We used the method described by Greenland and Longnecker [71] to compute study-specific slopes (linear trends) and 95 % CIs from the natural logs of the RRs and CIs across categories of red and processed meat intake. The method requires that the distribution of cases and person-years or non-cases and the RRs with the variance estimates for at least three quantitative exposure categories are known. We estimated the distribution of cases or person-years in studies that did not report these. The reported median or mean level of red and processed meat intake in each category of intake was assigned to the corresponding relative risk for each study. For studies that reported intake by ranges, we estimated the midpoint in each category by calculating the average of the lower and upper bound. When the highest or lowest category was open-ended, it was assumed that the open-ended interval length had the same length as the adjacent interval. When studies reported the intake in servings and times per day or week, we converted the intakes to grams of intake per day using standard units of 120 g for red meat and 50 g for processed meat [72]. Results are presented per 100 g per day for red meat and 50 g per day for processed meat for comparison with our previous results for colorectal cancer [9]. A potential nonlinear dose–response relationship was examined using fractional polynomial models [73]. We determined the best fitting second-order fractional polynomial regression model, defined as the one with the lowest deviance. A likelihood ratio test was used to assess the difference between the nonlinear and linear models to test for nonlinearity [73].
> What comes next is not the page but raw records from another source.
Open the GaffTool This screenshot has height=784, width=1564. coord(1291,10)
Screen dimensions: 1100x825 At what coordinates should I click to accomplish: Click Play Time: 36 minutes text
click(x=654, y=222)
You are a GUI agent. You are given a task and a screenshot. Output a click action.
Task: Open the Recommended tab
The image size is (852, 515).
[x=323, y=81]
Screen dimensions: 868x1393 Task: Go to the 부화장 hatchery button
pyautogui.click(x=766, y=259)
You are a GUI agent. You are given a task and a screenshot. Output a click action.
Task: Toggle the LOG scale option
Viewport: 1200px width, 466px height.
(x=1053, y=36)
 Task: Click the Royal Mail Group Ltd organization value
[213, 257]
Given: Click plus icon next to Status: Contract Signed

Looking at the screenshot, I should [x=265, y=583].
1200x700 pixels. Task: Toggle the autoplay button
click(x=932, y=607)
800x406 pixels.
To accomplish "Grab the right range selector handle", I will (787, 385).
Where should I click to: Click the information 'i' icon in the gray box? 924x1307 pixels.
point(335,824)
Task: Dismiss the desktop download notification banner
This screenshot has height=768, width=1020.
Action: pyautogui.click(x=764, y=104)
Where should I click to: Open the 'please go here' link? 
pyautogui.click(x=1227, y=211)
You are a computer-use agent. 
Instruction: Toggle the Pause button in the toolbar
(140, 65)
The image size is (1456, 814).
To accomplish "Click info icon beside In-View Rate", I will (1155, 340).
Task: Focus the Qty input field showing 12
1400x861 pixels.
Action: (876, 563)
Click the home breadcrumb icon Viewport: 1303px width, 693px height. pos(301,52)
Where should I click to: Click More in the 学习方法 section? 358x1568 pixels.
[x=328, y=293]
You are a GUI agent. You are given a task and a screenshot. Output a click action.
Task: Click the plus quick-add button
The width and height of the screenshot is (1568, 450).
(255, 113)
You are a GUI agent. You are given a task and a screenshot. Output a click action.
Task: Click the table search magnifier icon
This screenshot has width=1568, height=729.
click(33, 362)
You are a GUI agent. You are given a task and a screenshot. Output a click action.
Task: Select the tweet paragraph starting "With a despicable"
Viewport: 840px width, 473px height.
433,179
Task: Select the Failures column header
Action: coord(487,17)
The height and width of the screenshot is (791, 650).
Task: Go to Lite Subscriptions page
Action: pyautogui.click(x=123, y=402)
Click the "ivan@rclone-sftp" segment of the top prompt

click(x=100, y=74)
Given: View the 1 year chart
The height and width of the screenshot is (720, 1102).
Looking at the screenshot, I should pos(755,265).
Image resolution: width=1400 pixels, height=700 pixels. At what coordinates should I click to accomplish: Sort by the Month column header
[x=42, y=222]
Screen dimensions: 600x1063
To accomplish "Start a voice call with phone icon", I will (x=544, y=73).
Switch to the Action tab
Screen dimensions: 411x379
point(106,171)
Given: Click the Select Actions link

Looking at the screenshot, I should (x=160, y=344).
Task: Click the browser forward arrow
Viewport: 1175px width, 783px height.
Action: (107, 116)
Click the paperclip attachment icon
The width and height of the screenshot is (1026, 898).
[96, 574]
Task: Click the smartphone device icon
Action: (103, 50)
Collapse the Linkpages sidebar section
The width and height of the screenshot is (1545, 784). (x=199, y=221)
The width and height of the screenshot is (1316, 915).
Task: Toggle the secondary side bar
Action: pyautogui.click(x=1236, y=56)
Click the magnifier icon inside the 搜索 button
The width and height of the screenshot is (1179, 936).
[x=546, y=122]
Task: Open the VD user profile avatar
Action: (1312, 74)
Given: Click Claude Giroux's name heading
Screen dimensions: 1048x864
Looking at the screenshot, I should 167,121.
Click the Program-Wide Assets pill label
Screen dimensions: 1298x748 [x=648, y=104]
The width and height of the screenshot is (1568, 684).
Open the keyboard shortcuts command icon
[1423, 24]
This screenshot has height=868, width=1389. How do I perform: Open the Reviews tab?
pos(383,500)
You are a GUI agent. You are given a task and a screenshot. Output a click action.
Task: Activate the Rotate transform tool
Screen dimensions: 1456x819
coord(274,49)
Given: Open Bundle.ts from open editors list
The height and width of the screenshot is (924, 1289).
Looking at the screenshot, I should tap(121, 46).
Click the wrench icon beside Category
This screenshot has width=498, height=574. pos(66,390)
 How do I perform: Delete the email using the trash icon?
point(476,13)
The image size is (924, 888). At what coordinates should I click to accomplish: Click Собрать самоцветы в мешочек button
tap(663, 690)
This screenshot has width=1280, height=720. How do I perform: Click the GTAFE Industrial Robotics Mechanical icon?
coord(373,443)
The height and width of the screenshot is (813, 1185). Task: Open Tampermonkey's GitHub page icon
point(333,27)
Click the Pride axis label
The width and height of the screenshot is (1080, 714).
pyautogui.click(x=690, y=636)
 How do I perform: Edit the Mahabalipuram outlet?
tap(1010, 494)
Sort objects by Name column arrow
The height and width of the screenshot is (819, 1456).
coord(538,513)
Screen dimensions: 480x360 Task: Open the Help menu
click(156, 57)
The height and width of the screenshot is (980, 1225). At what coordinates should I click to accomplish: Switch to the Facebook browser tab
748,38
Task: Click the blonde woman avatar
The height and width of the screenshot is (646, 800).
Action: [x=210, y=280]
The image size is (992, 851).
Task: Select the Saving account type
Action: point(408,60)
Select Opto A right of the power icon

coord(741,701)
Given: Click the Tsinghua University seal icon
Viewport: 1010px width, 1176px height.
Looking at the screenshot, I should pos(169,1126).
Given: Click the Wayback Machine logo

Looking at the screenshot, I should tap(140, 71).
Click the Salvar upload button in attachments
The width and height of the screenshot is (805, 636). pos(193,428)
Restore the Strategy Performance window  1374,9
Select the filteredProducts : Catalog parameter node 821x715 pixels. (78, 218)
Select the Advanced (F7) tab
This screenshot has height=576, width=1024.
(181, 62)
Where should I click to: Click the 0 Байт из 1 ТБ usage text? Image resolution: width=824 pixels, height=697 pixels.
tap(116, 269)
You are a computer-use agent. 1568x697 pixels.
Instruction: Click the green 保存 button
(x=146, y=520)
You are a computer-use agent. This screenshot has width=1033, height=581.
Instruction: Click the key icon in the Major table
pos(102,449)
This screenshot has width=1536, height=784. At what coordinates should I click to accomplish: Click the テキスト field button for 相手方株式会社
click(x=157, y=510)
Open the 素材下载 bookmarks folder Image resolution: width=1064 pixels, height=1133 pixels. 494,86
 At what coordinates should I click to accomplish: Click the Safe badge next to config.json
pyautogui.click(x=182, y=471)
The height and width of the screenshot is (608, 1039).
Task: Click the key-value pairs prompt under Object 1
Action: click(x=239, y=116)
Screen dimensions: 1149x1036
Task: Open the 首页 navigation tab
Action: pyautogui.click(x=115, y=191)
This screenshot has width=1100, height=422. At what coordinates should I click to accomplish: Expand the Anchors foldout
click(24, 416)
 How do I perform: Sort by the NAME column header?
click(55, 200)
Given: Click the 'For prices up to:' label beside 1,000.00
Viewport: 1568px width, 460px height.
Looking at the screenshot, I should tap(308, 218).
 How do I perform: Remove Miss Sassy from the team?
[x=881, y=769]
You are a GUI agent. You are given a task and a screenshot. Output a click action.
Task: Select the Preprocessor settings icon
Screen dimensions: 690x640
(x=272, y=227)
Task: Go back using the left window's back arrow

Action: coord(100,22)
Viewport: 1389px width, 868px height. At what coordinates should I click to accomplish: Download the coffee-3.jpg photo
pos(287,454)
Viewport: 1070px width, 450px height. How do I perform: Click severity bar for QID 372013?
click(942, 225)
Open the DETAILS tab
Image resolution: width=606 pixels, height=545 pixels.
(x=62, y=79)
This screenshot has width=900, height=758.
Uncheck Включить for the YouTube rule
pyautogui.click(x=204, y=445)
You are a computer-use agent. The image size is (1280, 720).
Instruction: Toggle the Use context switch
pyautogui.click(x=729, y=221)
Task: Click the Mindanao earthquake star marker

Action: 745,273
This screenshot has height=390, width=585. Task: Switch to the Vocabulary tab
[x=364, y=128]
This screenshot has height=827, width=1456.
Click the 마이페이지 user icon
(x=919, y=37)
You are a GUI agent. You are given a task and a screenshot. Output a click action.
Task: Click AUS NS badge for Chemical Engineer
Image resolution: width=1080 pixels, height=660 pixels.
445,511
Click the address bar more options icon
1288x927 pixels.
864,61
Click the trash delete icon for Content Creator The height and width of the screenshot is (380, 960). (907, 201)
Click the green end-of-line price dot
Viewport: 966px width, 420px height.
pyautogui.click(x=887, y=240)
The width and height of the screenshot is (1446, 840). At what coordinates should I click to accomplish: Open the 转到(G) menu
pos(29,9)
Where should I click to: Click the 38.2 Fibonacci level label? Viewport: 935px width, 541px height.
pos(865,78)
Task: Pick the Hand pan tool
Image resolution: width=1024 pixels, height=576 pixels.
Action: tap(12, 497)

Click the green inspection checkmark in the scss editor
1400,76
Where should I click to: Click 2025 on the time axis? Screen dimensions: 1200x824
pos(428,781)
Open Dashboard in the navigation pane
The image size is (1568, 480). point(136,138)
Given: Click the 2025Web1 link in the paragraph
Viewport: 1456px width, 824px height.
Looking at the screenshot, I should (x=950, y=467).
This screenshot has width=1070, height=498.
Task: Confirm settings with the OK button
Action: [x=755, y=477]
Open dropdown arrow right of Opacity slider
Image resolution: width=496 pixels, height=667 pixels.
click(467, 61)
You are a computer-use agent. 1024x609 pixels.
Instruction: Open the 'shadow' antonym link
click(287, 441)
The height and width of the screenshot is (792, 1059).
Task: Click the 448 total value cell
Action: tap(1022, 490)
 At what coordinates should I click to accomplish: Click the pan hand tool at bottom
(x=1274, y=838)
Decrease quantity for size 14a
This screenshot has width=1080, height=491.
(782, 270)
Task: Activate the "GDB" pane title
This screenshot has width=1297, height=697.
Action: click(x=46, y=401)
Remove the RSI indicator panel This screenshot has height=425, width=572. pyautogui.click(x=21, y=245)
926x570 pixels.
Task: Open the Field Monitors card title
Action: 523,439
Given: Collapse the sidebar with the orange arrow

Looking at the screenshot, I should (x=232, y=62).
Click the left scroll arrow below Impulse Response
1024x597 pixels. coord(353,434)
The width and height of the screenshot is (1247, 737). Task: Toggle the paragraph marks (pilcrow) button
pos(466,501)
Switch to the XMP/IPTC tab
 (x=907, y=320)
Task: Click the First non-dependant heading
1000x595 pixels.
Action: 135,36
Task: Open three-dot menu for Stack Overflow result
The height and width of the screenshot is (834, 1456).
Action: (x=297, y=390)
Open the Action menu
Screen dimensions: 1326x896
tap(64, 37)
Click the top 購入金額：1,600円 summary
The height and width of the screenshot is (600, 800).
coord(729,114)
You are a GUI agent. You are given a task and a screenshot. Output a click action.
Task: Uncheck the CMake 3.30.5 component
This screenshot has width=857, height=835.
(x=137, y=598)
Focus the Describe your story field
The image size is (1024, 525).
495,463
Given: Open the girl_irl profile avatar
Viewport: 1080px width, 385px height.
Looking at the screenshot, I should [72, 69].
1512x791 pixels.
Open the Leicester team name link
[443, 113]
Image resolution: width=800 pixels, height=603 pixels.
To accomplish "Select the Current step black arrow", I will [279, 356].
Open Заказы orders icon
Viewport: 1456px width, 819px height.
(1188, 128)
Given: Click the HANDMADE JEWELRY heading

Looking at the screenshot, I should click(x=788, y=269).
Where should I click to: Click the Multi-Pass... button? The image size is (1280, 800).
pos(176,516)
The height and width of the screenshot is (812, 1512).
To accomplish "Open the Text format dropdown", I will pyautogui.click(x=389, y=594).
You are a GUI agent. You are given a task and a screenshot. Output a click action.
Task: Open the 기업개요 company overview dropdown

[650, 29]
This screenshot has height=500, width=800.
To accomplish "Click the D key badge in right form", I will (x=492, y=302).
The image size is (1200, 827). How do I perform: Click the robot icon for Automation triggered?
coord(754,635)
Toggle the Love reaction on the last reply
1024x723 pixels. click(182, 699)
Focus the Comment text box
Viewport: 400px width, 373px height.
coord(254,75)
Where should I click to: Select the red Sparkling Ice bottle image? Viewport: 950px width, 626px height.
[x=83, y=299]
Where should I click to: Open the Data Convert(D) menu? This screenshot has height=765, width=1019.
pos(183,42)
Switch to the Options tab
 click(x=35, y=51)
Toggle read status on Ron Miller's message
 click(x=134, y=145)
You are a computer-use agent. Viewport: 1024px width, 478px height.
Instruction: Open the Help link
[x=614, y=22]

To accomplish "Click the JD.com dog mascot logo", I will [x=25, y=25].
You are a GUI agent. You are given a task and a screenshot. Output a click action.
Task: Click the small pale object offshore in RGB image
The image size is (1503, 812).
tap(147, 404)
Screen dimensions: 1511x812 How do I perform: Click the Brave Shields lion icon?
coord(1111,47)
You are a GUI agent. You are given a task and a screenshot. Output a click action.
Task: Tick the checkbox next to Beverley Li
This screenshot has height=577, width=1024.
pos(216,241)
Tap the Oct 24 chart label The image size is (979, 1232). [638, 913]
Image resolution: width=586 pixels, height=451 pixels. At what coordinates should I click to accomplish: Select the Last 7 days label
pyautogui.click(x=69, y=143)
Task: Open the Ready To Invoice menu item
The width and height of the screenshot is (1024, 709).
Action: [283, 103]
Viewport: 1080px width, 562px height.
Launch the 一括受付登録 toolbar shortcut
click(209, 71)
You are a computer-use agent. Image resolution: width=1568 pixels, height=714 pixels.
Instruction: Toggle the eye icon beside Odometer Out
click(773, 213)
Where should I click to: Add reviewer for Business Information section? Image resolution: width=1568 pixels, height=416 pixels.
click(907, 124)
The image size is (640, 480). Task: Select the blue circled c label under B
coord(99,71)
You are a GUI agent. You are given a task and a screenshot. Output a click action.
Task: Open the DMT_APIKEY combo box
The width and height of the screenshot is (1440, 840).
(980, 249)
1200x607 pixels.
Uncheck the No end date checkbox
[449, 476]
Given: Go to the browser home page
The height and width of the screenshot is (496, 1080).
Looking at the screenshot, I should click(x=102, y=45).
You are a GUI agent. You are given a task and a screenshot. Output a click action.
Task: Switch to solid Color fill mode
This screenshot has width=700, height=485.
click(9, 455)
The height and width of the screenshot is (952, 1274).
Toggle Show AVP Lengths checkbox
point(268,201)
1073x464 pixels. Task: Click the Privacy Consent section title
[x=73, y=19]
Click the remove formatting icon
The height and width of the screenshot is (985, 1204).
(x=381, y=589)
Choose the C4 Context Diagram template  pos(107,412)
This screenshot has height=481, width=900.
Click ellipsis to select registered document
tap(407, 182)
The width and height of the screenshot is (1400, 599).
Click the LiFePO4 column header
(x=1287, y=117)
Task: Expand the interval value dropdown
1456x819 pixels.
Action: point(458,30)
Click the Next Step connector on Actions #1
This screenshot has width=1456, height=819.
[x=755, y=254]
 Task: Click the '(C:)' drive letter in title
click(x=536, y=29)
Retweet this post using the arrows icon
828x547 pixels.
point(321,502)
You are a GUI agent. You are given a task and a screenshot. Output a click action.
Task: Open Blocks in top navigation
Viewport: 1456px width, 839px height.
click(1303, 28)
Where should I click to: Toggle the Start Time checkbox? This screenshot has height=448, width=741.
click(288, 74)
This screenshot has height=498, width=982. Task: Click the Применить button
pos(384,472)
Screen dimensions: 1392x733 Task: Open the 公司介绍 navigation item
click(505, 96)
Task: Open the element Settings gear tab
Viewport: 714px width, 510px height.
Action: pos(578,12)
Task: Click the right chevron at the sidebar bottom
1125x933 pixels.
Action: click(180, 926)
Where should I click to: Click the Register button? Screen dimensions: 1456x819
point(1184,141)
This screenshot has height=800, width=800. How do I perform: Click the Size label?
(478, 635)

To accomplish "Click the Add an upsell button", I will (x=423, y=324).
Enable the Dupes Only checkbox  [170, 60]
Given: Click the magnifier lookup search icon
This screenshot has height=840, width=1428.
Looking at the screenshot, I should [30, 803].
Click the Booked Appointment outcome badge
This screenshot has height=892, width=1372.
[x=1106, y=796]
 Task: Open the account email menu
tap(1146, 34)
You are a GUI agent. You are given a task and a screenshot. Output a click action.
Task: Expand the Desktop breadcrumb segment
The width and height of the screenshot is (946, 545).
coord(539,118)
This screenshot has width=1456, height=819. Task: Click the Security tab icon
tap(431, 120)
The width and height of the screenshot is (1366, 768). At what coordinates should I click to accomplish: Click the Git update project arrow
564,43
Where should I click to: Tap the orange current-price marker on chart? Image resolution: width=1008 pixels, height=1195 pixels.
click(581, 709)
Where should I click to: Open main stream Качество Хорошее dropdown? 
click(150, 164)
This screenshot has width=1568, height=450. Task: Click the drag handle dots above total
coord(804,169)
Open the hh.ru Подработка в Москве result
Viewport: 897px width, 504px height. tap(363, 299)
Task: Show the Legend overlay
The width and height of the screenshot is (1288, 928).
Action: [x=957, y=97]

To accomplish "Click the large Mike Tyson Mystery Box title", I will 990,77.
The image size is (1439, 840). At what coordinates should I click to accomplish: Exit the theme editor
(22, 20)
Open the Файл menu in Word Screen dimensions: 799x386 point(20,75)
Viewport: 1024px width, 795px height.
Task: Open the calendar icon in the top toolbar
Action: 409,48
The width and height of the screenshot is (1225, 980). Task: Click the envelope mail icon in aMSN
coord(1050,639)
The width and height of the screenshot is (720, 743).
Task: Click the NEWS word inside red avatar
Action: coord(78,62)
Statistical heterogeneity among studies was assessed by I 2 which is the amount of total variation that is explained by between-study variation and the Q test [74]. We conducted subgroup and meta-regression analyses by study characteristics to investigate potential sources of heterogeneity. Small study bias, such as publication bias, was assessed with funnel plots, Egger’s test [75] and with Begg’ test [76], and the results were considered to indicate potential small study bias when p < 0.10. We conducted sensitivity analyses excluding one study at a time to explore whether the results were robust to the influence of single studies. Results from these sensitivity analyses are presented excluding the two studies with the most positive and negative influence on the summary estimate.
Stata version 10.1 software (StataCorp, College Station, TX, USA) was used for the statistical analyses.
Results
Nineteen case–control studies (24 publications) [10–16, 26–30, 35–45, 56] and seven cohort studies (9 publications) [17–20, 22, 32–34, 47] were included in the analyses of red and processed meat intake and colorectal adenomas (Tables 1, 2). Ten studies were from Europe, twelve from the US, three from Asia, and one from Australia. A summary of the study characteristics of the included studies is provided in Tables 1, 2.
Red meat
Eleven case–control studies [10–16, 26–28, 56] and seven cohort studies [17–20, 22, 32, 33] investigated red meat intake and colorectal adenomas and included 21,493 cases among 234,451 participants. Some studies included processed red meat in the red meat variable (Tables 1, 2). The summary RR for high versus low intake was 1.22 (95 % CI: 1.11–1.34), with moderate heterogeneity, I 2 = 46 % and p heterogeneity = 0.02, and it was 1.16 (95 % CI: 1.03–1.30, I 2 = 48 %, p heterogeneity = 0.07) for prospective studies and 1.29 (95 % CI: 1.13–1.48, I 2 = 23 %, p heterogeneity = 0.23) for case-control studies (Supplementary Figure 1a). In the dose-response analysis the summary RR was 1.27 (95 % Cl: 1.16–0.40, I 2 = 5 %, p heterogeneity = 0.40) per 100 g/d (Fig. 1a). The summary RR for prospective studies was 1.20 (95 % CI 1.06–1.36, I 2 = 0 %, p heterogeneity = 0.97), and it was 1.34 (95 % CI 1.12–1.59, I 2 = 31 %, p heterogeneity = 0.16) for case–control studies (Fig. 1a), but there was no evidence of heterogeneity by study design, p heterogeneity = 0.27 (Table 3). In sensitivity analyses excluding the studies with the most influence on the summary estimate the summary RR ranged from 1.21 (95 % CI 1.10–1.34) when the study by Fu et al. [16] was excluded to 1.29 (95 % CI: 1.17–1.43) when the study by Wu et al. [49] was excluded. There was no indication of small study effects with Egger’s test, p = 0.80, or with Begg’s test, p = 0.50. The association between red meat intake and colorectal adenoma risk appeared to be nonlinear, p nonlinearity < 0.001, with the steepest increase in risk at the lower levels of intake (Fig. 1b, Supplementary Table 3). Further restricting the analysis to the studies that reported on fresh red meat and colorectal adenoma risk [10, 13, 15–17, 20, 22, 28, 33, 45, 56] did not materially alter the results, the summary RR for high versus low intake was 1.25 (95 % CI: 1.15–1.36, I 2 = 0 %, p heterogeneity = 0.51) for all studies combined, 1.17 (95 % CI: 1.02–1.34, I 2 = 0 %, p heterogeneity = 0.92) for prospective studies, and 1.28 (95 % CI: 1.12–1.47, I 2 = 15 %, p heterogeneity = 0.31) for case-control studies.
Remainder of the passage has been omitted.